DIRECTION: Copy the data below word for word, leaving out the pictures.

DATA IN THIS EXERCISE:
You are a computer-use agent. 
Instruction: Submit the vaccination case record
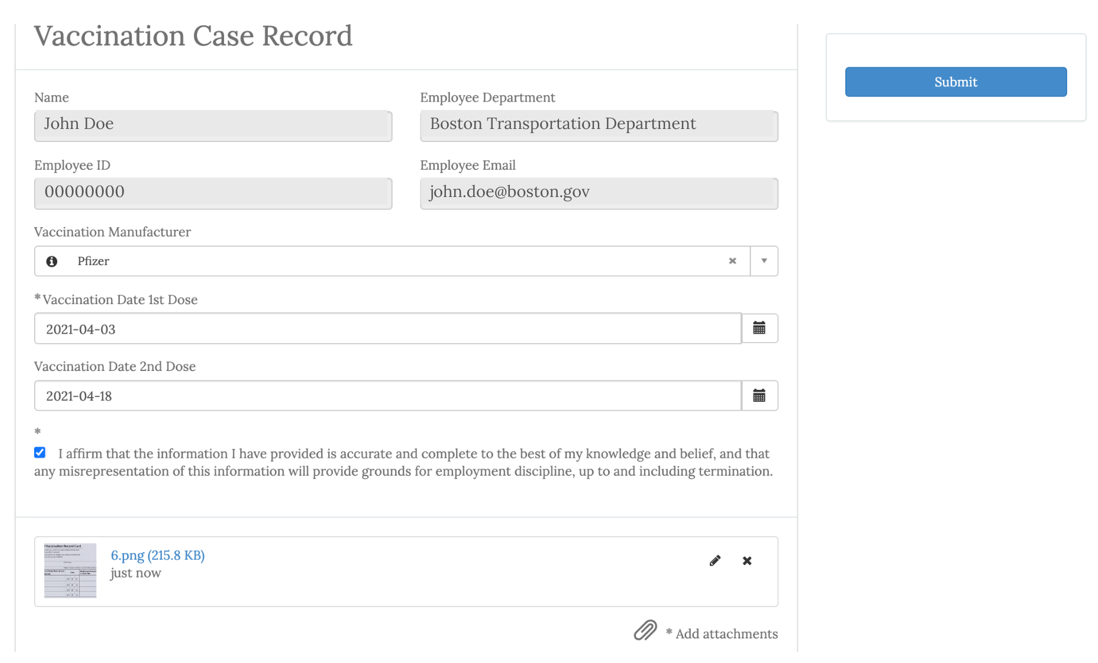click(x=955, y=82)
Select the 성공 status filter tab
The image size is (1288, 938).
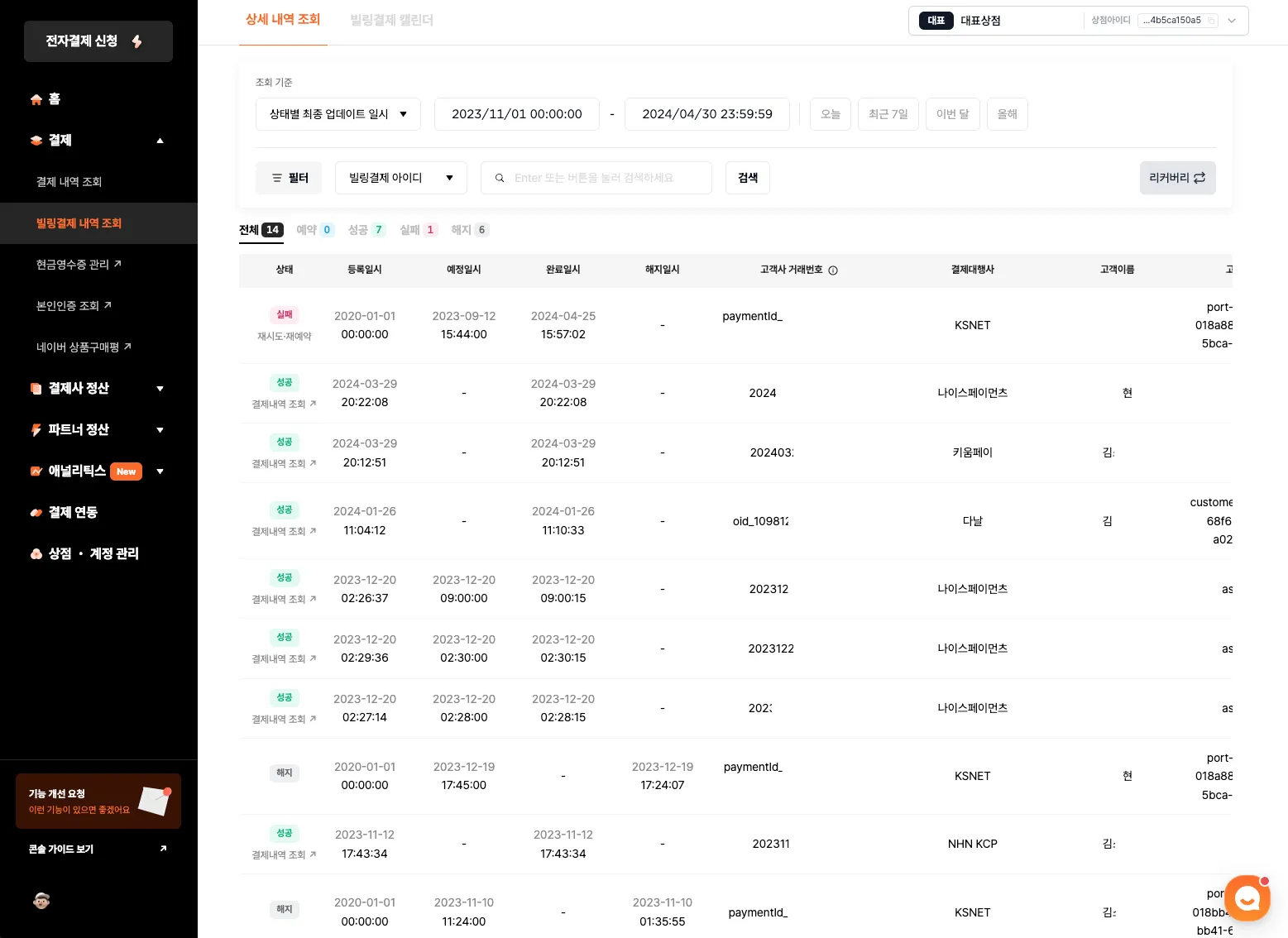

RESPONSE TO THE TASK:
You are a computer-use agent. 
Instruction: Submit the vaccination case record
click(x=955, y=82)
Select the 성공 status filter tab
The image size is (1288, 938).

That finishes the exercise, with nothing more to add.